SELECTED PASSAGE: Begin

Novosibirsk Scientists Uncover the Proton Conducting Mechanism in Environmentally Friendly Proton Exchange Membranes

A joint effort of scientists fr om the Laboratory for Structures and Functional Properties of Molecular Systems (NSU Physics Department), Boreskov Institute of Catalysis SB RAS and University of Kyoto, provided an in-depth molecular-scale picture of proton conductivity mechanism in an acid-free proton-exchange membrane based on a porous metal-organic framework and urea. The results were published in one of the most influential chemistry journal worldwide, “The Journal of the American Chemical Society”.

The relevance of this research relates to the scientists' attempts to change the development vector of energy based on oil and coal. Creating fuel cells with two primary components, hydrogen and oxygen, increases their durability (solving the energy conservation problem due to minimal degradation of the material inside the cells) making them more environmentally friendly.

The operating principle is to connect pre-prepared components of gases (that are stored in cylinders) inside the cell. The primary component is the proton-exchange membrane that passes only hydrogen ions that are formed at the anode of the cell. In this process, hydrogen ions pass through the membrane and interact with oxygen to form water. This creates an electromotive force that can be used to operate various devices. The membrane must be moisture resistant and impermeable by other substances.

Although this new generation of fuel electrochemical cells will solve the chemical problem of preserving and transmitting energy at a distance, the optimal structure for the material of the fuel cell‘s key element had not been identified. In addition to a high conductivity rate and charge density, the material for the membrane must meet a number of requirements, such as stability and operational safety. Novosibirsk scientists solved this problem working with colleagues from the University of Kyoto (Japan). They created an effective membrane without the use of toxic acid components. As a rule, various microporous carriers are used to create highly efficient proton-conducting membranes and acid groups are introduced, either in the form of guest acid molecules (such as HCl or H2SO4) or as functional groups. In such conditions even with water used as a carrier, there is a danger of acid escape from the pores and destruction of both the membrane and the entire device.

SELECTED PASSAGE: End
DATA EXTRACTS: Begin

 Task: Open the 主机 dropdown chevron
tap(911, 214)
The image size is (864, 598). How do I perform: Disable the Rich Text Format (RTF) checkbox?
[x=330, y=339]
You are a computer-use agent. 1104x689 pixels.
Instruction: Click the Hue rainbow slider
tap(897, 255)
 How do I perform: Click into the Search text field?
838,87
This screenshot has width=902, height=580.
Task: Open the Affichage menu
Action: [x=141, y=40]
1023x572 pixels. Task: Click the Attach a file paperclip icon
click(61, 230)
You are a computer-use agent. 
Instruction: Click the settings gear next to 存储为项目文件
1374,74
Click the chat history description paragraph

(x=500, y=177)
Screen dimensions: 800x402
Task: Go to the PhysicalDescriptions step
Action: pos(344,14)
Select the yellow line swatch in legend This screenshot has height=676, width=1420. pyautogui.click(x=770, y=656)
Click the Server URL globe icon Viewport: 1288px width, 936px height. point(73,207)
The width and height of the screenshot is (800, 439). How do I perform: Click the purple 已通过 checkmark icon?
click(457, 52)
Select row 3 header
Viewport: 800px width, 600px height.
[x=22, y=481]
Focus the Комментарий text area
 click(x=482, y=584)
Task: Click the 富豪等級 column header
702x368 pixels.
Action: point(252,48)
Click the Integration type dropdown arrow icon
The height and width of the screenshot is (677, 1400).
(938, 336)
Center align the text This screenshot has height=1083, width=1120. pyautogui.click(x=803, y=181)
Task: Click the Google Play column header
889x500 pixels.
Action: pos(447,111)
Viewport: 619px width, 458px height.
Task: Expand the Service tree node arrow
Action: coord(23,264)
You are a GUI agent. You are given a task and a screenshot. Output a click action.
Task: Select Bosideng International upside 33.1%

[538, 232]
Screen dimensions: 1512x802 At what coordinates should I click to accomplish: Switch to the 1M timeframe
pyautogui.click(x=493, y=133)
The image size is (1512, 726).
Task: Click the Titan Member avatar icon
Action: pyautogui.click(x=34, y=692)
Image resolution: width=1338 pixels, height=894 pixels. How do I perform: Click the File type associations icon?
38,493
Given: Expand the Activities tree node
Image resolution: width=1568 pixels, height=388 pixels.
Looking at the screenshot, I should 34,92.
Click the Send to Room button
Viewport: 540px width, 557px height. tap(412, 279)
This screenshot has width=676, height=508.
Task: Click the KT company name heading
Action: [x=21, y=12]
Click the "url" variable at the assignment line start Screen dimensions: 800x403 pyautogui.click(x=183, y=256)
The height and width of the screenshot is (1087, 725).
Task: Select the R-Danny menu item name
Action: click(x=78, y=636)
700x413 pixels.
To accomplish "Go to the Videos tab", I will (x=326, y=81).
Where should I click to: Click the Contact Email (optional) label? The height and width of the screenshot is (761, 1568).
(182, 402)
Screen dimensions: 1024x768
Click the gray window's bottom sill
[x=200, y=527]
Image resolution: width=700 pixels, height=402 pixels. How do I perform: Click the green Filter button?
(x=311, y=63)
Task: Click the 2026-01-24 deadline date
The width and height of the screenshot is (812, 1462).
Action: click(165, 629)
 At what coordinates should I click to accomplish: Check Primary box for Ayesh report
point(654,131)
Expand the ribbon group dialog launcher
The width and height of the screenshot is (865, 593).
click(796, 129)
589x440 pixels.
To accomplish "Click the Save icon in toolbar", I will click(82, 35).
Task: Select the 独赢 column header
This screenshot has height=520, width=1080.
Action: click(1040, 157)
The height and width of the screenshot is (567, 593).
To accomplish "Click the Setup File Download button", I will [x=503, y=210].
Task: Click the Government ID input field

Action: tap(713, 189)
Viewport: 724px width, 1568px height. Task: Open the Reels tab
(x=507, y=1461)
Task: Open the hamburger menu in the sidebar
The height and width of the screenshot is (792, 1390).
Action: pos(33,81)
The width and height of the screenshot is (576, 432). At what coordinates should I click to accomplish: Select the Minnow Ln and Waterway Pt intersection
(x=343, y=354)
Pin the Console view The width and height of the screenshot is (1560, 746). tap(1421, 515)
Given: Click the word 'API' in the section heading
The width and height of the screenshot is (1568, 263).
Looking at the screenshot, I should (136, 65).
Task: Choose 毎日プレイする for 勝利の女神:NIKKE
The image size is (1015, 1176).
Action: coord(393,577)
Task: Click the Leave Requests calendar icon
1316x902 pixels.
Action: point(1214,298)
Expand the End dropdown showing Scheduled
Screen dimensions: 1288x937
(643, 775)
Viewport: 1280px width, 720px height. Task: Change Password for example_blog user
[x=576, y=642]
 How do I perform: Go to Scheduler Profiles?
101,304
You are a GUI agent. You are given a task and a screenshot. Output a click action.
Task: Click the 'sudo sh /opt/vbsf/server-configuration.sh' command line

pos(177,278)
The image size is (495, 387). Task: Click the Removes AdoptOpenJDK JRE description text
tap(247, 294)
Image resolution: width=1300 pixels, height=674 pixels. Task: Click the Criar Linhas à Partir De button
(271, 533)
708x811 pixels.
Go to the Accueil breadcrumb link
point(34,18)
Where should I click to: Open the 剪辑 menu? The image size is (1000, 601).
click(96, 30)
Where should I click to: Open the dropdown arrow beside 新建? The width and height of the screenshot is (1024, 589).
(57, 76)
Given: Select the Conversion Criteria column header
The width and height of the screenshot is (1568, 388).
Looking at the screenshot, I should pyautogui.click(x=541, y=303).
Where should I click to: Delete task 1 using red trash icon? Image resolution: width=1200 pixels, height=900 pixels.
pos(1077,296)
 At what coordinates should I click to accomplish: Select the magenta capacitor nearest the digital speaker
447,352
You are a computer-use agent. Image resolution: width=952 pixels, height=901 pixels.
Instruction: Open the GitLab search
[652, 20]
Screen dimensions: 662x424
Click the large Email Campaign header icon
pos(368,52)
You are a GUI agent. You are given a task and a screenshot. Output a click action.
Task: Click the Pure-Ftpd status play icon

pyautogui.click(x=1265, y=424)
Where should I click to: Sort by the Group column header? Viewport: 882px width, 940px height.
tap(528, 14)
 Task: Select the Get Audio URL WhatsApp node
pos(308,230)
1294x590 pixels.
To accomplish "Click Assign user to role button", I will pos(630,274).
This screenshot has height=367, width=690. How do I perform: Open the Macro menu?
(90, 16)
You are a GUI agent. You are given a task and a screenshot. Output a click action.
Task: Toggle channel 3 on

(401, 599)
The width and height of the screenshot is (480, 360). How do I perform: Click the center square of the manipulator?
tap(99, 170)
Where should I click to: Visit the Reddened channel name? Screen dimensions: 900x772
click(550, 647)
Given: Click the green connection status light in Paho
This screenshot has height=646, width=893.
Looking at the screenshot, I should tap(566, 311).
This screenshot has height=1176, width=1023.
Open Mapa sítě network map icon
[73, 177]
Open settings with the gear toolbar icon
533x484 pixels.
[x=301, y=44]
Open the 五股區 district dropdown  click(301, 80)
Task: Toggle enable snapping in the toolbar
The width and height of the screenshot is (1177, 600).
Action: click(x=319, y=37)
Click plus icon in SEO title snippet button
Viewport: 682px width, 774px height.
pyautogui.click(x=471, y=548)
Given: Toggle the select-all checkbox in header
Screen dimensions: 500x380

DATA EXTRACTS: End

● EXERCISE SET:
1 - Repeat the part of the proton-exchange membrane article that runs from "The operating principle" up to and including "by other substances.", keeping every word and mark unchanged.
2 - Go on with the article about the Novosibirsk proton-exchange membrane research, starting after its final sentence.

● EXPECTED OUTPUTS:
1 -
The operating principle is to connect pre-prepared components of gases (that are stored in cylinders) inside the cell. The primary component is the proton-exchange membrane that passes only hydrogen ions that are formed at the anode of the cell. In this process, hydrogen ions pass through the membrane and interact with oxygen to form water. This creates an electromotive force that can be used to operate various devices. The membrane must be moisture resistant and impermeable by other substances.

2 -
Scientists at Kyoto University created a prototype for a suitable membrane using metal-organic frameworks with urea embedded in the pores. The Novosibirsk scientists used solid state nuclear magnetic resonance to demonstrate that in the presence of water molecules, urea microchannels (MOF-74) inside the framework and is capable of forming a network of hydrogen bonds suitable for efficient charge transfer.

Daniil Kolokolov, Senior Research Fellow at the NSU Laboratory explained, 

This is an important achievement. Through experiment, we were able to understand the proton conductivity mechanism and demonstrate that with open metal centers in the framework, urea molecules coordinate the center and in this state can form fairly strong hydrogen bonds with guest water molecules. This does not happen in an ordinary urea-water solution. We were able to prove that the resulting hydrogen bond structure, formed in the channel of the framework, is responsible for the charge transfer mechanism. It is important to note that, unlike the usual method for using acids, urea is a much more environmentally friendly reagent and it will not evaporate easily and corrode the fuel cell when overheated.

Scientists were developing proton-exchange membranes in the 1960s for the space program and military applications. However, the resulting prototypes were too expensive to produce them on a massive scale. Interest in membranes returned in the 1990s and in recent decades new membranes made of cheaper and more effective materials started to appear.

Today, the creation of efficient fuel cells will not only solve challenges related to powering spacecraft, but provide more affordable and environmentally friendly electrification for infrastructure (ie. location systems) in remote areas including the Far North wh ere it is necessary to be protected from external conditions (wind, sun, temperature).